A limited study done on duck clubs by John Eadie showed that spinning-wing decoys make it six times more likely a mallard would be shot by hunters, and DFG surveys at both public and private hunting areas show that hunters feel they are more effective with the spinning-wing decoys. “They shot one more bird per hunter -- on average -- in a sample of 1,200 visits,” said Feldheim of the survey. “If you use one of these decoys, you’re going to shoot more birds.” Feldheim said the agency didn’t “have a problem with the total duck harvest, just with the local mallard harvest.”

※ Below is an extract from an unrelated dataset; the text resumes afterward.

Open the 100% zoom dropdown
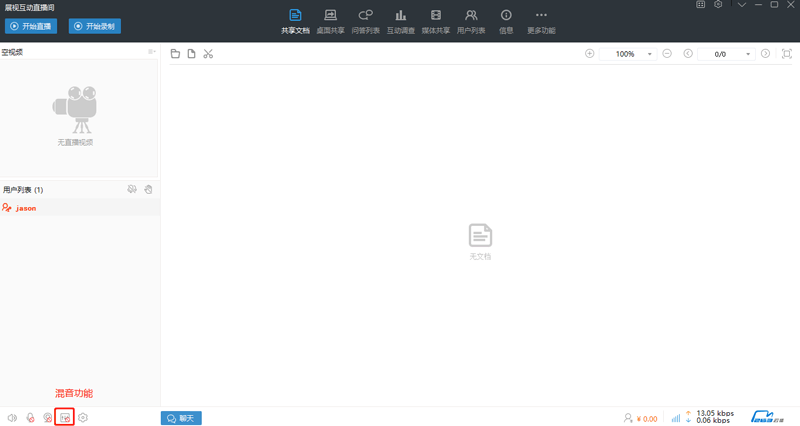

The problem with suggesting that we ban spinning wing decoys half the season is that hunters who shoot the most local mallards -- private duck club hunters in the Sacramento and San Joaquin valleys -- are the ones least likely to be affected by the change. It is the public ground hunter who will see his annual duck harvest drop by a few birds because he doesn’t have the slight advantage the spinning-wing decoys add to his spread. The Southern California hunter, who spends most of his time at the Salton Sea or hoping to get drawn for San Jacinto, doesn’t shoot many mallards, local or otherwise, and this regulation discriminates against him.

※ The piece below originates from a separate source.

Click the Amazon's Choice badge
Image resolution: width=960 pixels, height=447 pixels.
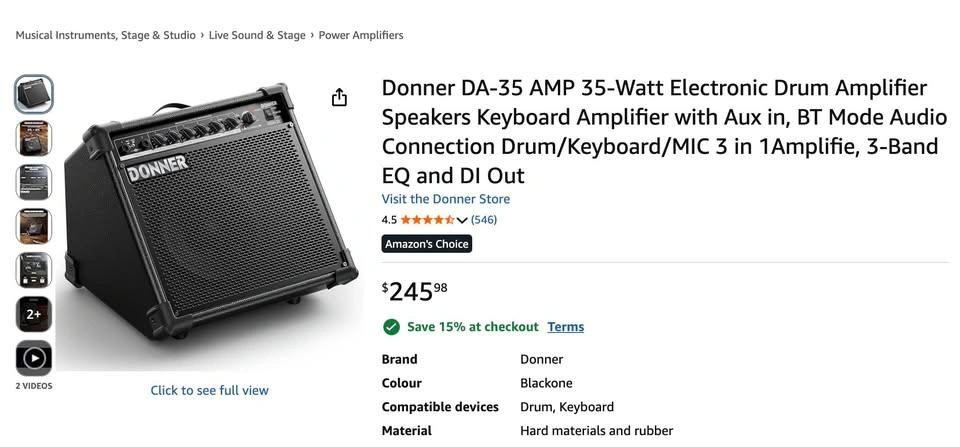[426, 244]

In the Grassland area of central California, duck club owners were polled and 73 percent reported shooting more than 30 ducks a season. The statewide average is just 12 birds per waterfowl hunter per season. There’s no question the private club hunters shoot more birds than public land hunters. Feldheim said that in the DFG’s California surveys, 85 percent of those surveyed said they would rather see restrictions on mechanical decoys rather than reductions in bag limit and/or season length. That might be true statewide, especially if you ask private club hunters. But they sure didn’t survey me, and no one took into consideration the interests of Southern California hunters. I’d much rather see a two-bird mallard limit until December 1 and not lose the use of moving-wing decoys.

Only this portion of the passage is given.